Eine offizielle russische Begründung gibt es nicht für den Schritt. Dafür jedoch eine ganze Menge Theorien. Schoigu war seit 2012 Verteidigungsminister und galt als höchst loyaler Weggefährte Putins. Seine «Sternstunde» hatte Schoigu 2014, als Russland die Krim illegal annektierte. Die Inszenierung dieser Aktion wurde Schoigu zugeschrieben, wodurch seine Popularität in Russland stark anstieg.
In der jüngeren Vergangenheit bekam Schoigus Reputation jedoch mehr und mehr Kratzer. Der im Februar 2022 gestartete Krieg in der Ukraine verlief häufig nicht nach dem Gusto der Russen. Schoigu wurde je länger, je mehr angezählt und auch öffentlich kritisiert. Einflussreiche russische Militärblogger wie Igor Girkin sprachen sich gegen Schoigu aus und kritisierten diesen massiv.

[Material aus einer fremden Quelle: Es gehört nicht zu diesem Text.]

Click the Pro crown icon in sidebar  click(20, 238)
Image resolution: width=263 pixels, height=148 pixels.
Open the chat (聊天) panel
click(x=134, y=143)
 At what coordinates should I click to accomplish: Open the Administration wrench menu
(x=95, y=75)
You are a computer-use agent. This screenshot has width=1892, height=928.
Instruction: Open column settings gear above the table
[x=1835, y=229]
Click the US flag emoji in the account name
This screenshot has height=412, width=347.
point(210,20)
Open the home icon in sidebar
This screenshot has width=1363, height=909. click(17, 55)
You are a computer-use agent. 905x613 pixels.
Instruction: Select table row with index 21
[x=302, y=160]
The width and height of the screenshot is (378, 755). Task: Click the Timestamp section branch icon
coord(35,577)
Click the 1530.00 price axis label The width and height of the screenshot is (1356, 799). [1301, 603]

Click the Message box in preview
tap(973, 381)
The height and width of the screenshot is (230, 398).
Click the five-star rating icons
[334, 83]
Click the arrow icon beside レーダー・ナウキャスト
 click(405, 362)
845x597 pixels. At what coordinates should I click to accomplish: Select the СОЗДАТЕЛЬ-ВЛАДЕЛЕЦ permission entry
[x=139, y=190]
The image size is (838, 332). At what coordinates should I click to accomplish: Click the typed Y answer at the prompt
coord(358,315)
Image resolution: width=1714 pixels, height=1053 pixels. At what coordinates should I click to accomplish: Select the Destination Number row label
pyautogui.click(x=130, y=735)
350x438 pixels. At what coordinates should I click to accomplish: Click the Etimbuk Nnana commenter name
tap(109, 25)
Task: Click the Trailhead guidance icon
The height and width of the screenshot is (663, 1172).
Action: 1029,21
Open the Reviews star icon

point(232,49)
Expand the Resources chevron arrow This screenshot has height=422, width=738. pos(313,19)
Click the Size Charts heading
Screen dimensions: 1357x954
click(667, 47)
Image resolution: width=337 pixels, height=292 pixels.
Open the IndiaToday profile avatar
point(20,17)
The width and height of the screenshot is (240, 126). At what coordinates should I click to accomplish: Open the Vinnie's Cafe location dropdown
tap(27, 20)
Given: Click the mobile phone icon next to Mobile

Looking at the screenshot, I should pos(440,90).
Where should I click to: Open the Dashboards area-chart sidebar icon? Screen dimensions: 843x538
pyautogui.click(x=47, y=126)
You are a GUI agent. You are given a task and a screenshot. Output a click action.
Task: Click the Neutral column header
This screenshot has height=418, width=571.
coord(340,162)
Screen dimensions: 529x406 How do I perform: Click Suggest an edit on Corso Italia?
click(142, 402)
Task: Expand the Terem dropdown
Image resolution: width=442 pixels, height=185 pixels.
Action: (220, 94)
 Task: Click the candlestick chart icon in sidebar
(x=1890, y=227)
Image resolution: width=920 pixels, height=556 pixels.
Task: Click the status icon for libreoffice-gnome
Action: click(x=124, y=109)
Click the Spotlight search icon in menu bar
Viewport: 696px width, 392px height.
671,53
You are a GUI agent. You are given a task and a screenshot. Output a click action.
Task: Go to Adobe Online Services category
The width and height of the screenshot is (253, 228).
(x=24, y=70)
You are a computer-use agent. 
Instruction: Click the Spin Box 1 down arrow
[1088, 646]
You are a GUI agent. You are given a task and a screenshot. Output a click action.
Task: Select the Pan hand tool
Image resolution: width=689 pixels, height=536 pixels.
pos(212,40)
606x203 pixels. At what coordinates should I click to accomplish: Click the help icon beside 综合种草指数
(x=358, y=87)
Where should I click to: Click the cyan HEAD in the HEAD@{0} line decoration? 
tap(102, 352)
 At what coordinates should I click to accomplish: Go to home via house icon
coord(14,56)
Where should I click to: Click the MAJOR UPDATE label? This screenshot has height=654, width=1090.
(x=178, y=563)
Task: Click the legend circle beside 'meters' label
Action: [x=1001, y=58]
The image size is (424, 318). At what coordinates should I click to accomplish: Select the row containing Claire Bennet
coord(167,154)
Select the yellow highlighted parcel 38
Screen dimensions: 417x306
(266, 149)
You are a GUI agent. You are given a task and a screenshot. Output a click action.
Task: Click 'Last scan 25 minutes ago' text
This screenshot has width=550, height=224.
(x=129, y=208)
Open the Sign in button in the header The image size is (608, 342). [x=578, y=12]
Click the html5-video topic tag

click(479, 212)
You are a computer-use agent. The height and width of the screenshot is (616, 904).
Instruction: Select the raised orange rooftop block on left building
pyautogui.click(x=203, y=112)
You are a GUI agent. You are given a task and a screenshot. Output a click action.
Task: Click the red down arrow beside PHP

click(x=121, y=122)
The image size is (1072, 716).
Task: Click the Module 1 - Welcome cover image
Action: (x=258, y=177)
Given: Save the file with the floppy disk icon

Hauptsächlich ging es dabei um Kritik an der Armeeführung, zudem wurde Schoigu vorgeworfen, zu wenig gegen die Korruption in seinem Departement zu tun. Auch Jewgeni Prigoschin gehörte zu den grossen Kritikern Schoigus. Nach dessen Tod flachte die öffentliche Kritik zwar ein wenig ab – doch hinter den Kulissen war die Position des 68-Jährigen wohl weiterhin geschwächt.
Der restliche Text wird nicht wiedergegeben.